Especially during pandemics, the state governments cannot abdicate responsibility when regulatory failures require a government response. Article 21 of the Indian constitution guarantees the right to health, which also includes affordable treatment. It is the duty of all governments (Central and state) to ensure affordable treatment to all citizens and restrain rampant profiteering by private entities operating in the healthcare sector. With health being a state subject, the primary responsibility lies with respective state governments to beef up the regulation and supervision of the privately owned hospitals to ensure responsible behaviour and accountability.

Also read: Everyone Is Funding Oxygen. This Is a Problem.

Issuing government orders on fixed package rates for COVID-19 treatment by state governments is meaningless unless adequate mechanisms are in place to ensure its implementation. At the same time, all state governments must address the problems of human resource and infrastructure shortage in hospitals and health centres run by it.

As part of collective responsibility, the central government should also coordinate and supplement the efforts of state governments in developing a regulatory environment at the national level. In India and elsewhere, governments have introduced anti-profiteering measures to protect consumers. For instance, India’s Goods and Services Tax (GST) regime also contains anti-profiteering clauses. Why can’t anti-profiteering measures be introduced in the private healthcare sector that is particularly prone to market imperfections due to information asymmetry?

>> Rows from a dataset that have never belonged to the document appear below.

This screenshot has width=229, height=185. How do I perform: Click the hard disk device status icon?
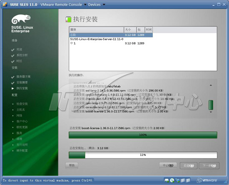[167, 180]
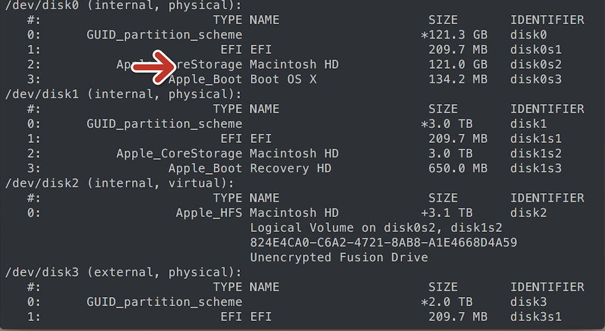Select the disk1s2 identifier text
The width and height of the screenshot is (605, 331).
(x=535, y=153)
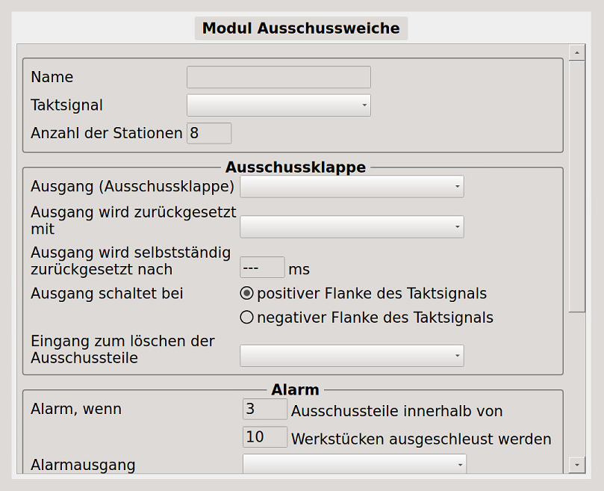Screen dimensions: 604x491
Task: Open the 'Eingang zum löschen der Ausschussteile' dropdown
Action: click(352, 355)
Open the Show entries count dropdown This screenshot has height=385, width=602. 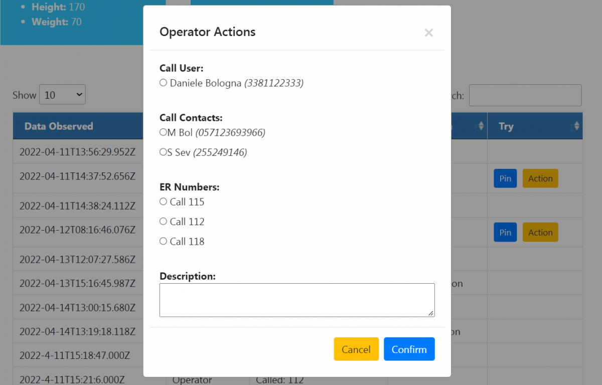pyautogui.click(x=62, y=95)
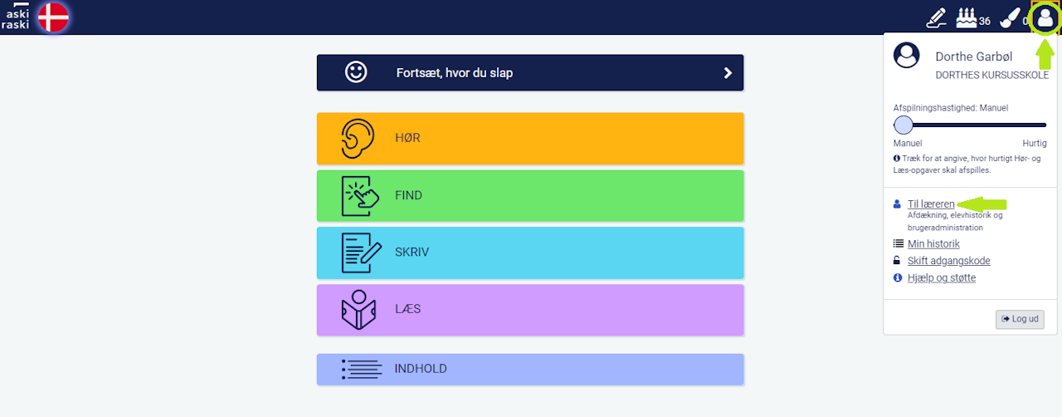Click the birthday cake points icon

point(966,17)
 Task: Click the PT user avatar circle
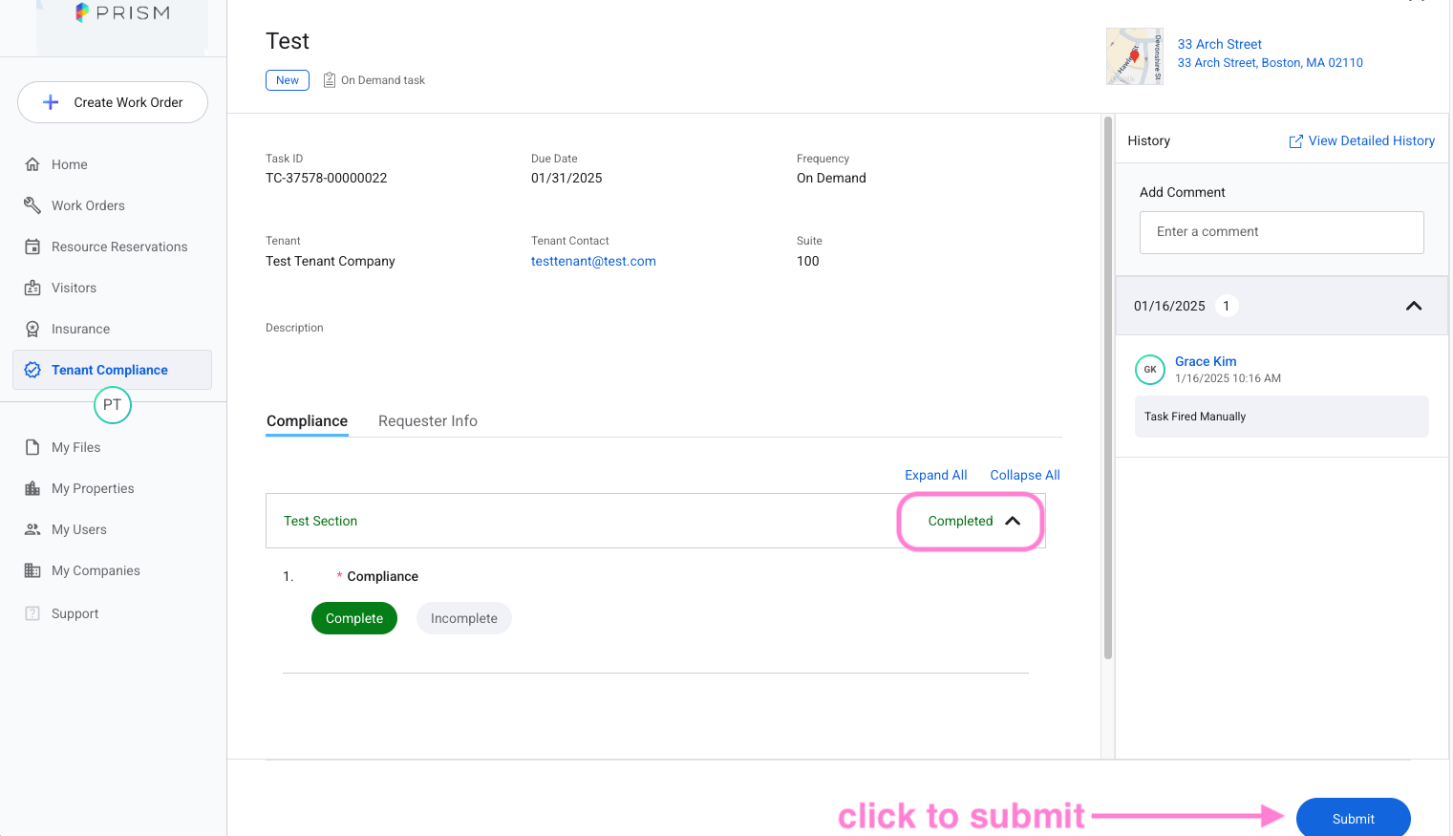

When the world is rethinking the future of capitalism amid the growing calls for making private corporations accountable to all stakeholders, one could only wish that India’s privately owned healthcare industry should also rethink its purpose. Should money-driven values solely guide its business model? Do human values matter?

Unlike other businesses, the reward-risk ratio in privately owned hospitals is highly skewed towards rewards for the owners and top management of private hospitals while the patients face multiple risks. The consequences of failing to strike a balance between reward and risk are real.

The status quo has assuredly contributed to the false notion that private hospitals and their senior management are untouchable. It is time to change the status quo. The Delhi government has a choice. It can keep quiet, and the complaints filed by patients can get lost in bureaucratic red tape. Or it can launch investigations based on public complaints and on-site inspections.

One might reasonably ask, what if no strict actions are taken against the DHLI and other erring private hospitals? Well, that would only reconfirm a growing public perception that the Delhi government lacks the political will to protect COVID-19 patients from overcharging and undue profiteering by private hospitals.

Kavaljit Singh is director of Madhyam, a policy research think-tank, based in New Delhi. Views expressed are personal.